WASHINGTON, April 28, 2026 — The Commodity Futures Trading Commission said in a statement it filed a lawsuit against the state of Wisconsin seeking a declaratory judgment affirming what it described as its exclusive federal authority to regulate event contracts, following state-level actions targeting several platforms.
The regulator said Wisconsin had filed civil suits less than a week earlier against Kalshi, Polymarket, Crypto.com, Robinhood and Coinbase, alleging violations of state law. The commission described those actions as attempts to apply state gambling statutes to markets it said fall under federal derivatives regulation.
The filing follows a separate lawsuit brought by the commission against New York earlier in April, after that state initiated similar legal action against prediction market operators.
Federal jurisdiction dispute
The commission said Congress assigned it exclusive jurisdiction over derivatives markets, including event contracts traded on designated contract markets. It argued that state-level enforcement actions seeking to regulate such contracts under gambling laws conflict with federal authority.
“States cannot circumvent the clear directive of Congress,” CFTC Chairman Michael S. Selig said in the statement. “Our message to Wisconsin is the same as to New York, Arizona, and others: if you interfere with the operation of federal law in regulating financial markets, we will sue you.”

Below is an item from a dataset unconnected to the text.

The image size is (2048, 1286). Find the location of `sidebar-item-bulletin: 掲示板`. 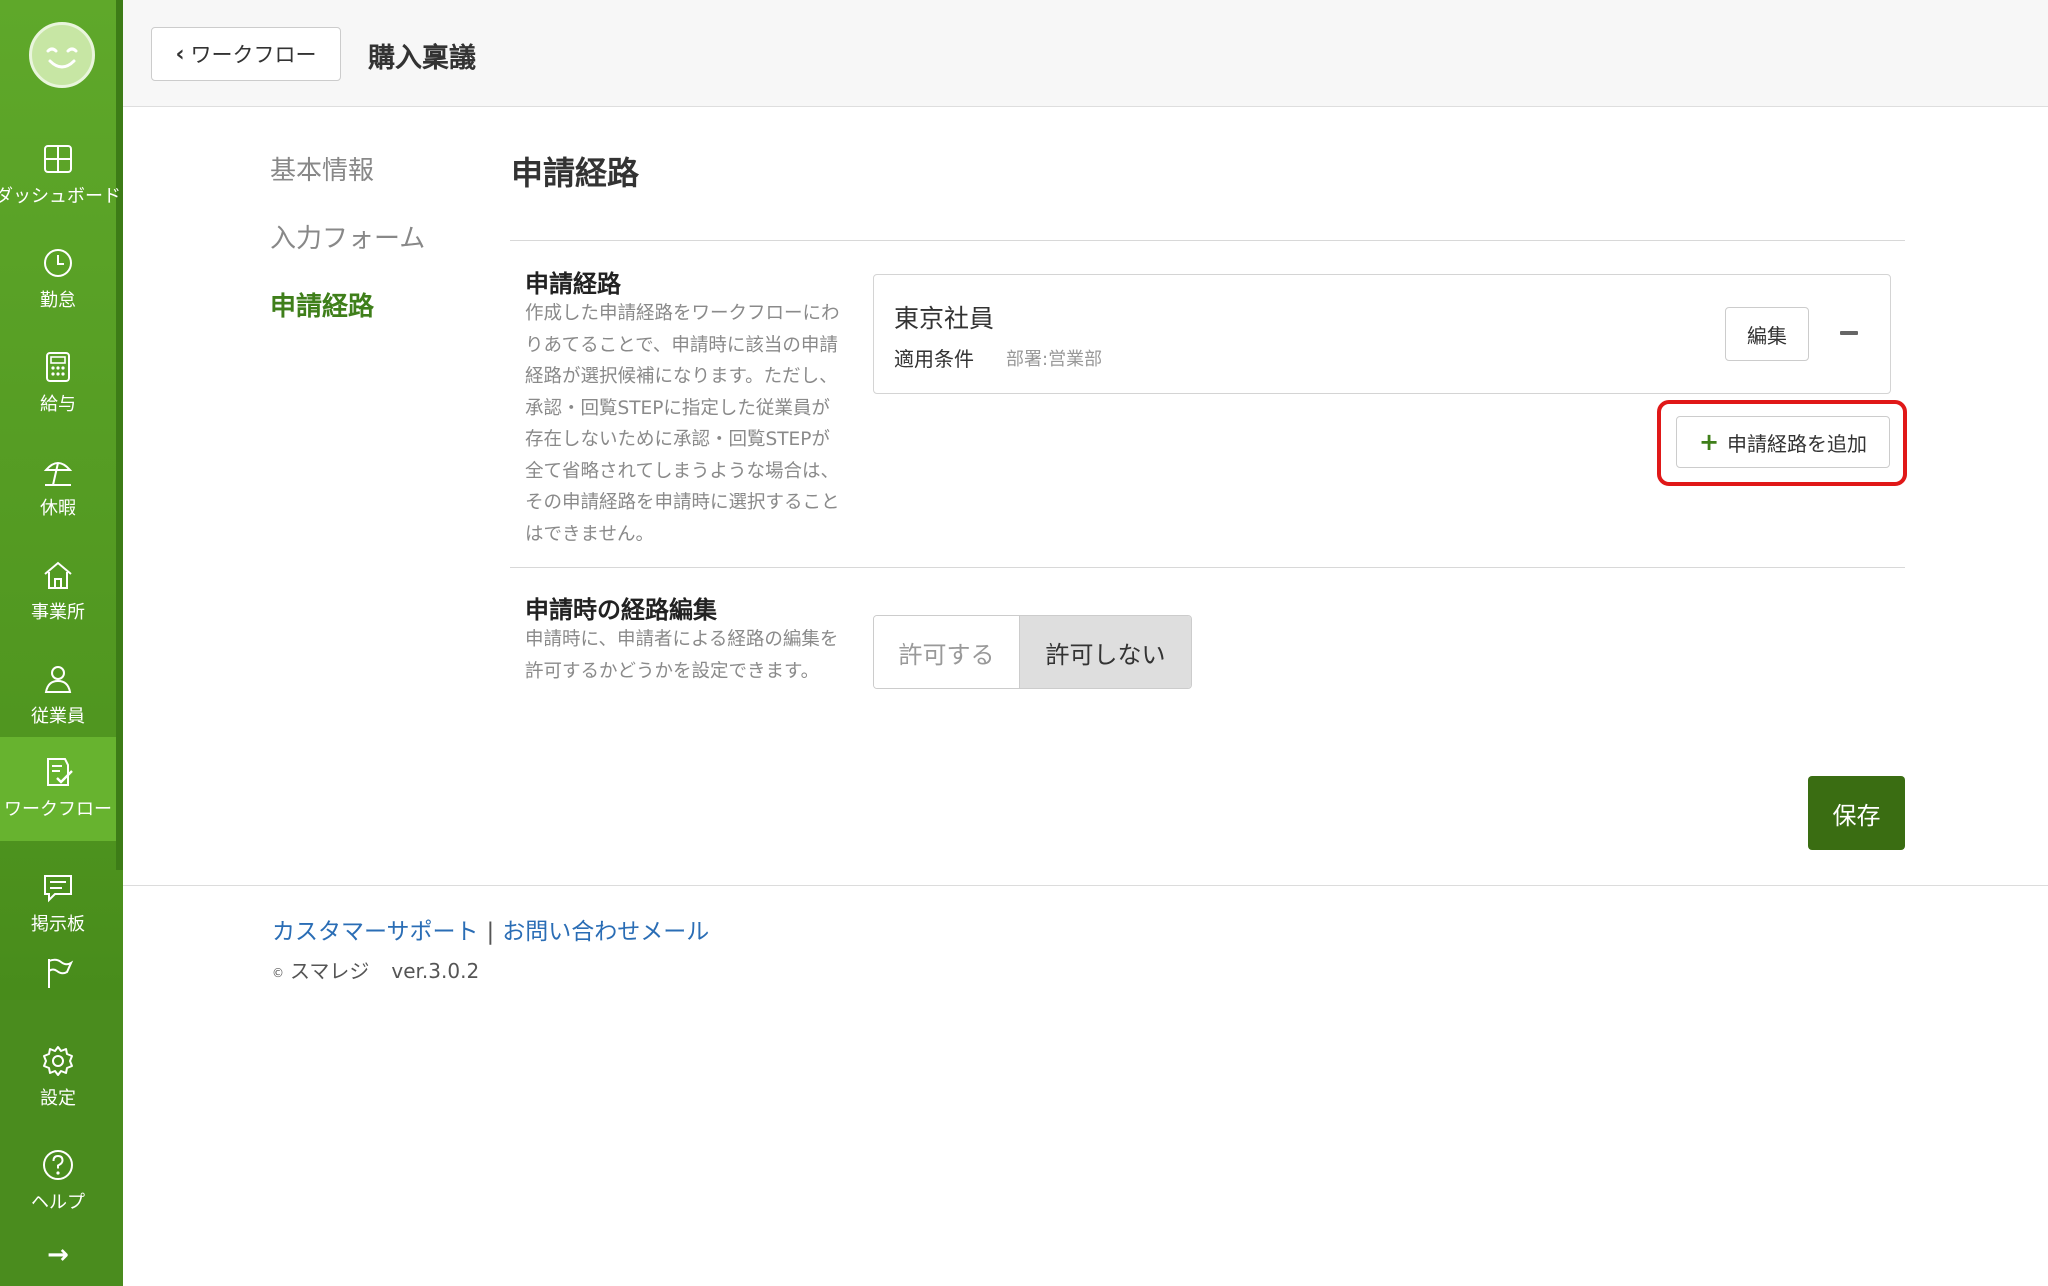

sidebar-item-bulletin: 掲示板 is located at coordinates (58, 908).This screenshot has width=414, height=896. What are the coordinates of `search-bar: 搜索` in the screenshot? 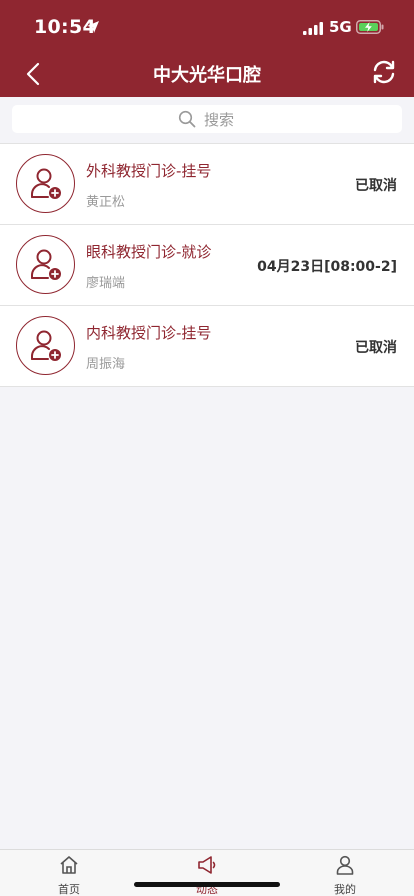 It's located at (207, 120).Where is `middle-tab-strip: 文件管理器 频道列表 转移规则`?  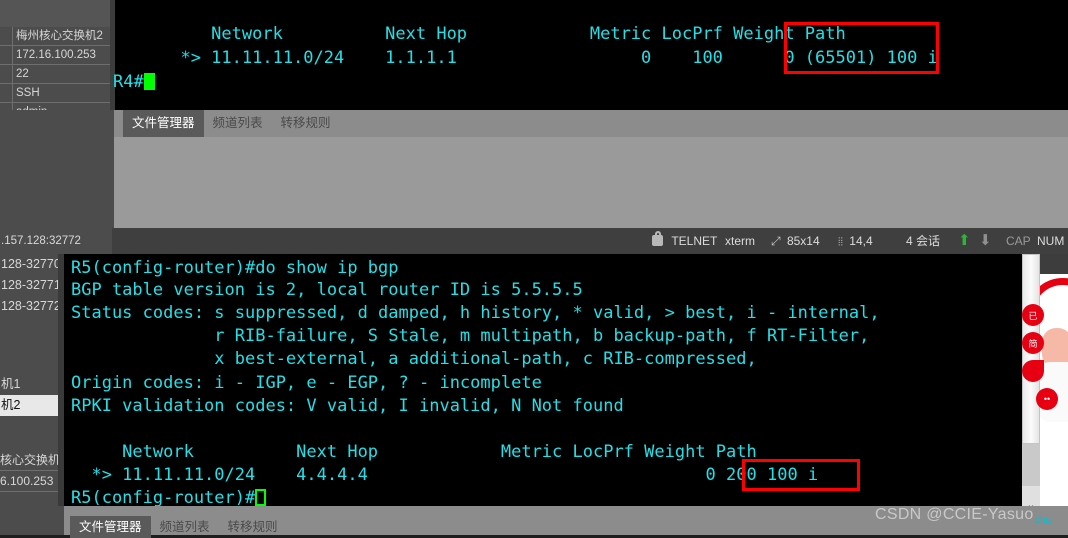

Multi-state legal campaign
The Wisconsin case forms part of a broader series of legal actions by the commission against state authorities. The regulator said it has also filed lawsuits against Connecticut, Illinois and New York as part of efforts to challenge what it described as state encroachment on federal jurisdiction.
In Arizona, a federal court recently issued a temporary restraining order blocking a criminal prosecution against a company registered with the commission, according to the agency. The regulator also said it has submitted amicus briefs in proceedings before the U.S. Court of Appeals for the Ninth Circuit and the Supreme Judicial Court of Massachusetts.
The cases collectively center on whether event-based contracts offered on federally regulated platforms fall exclusively under federal derivatives law or can be subject to state gambling statutes.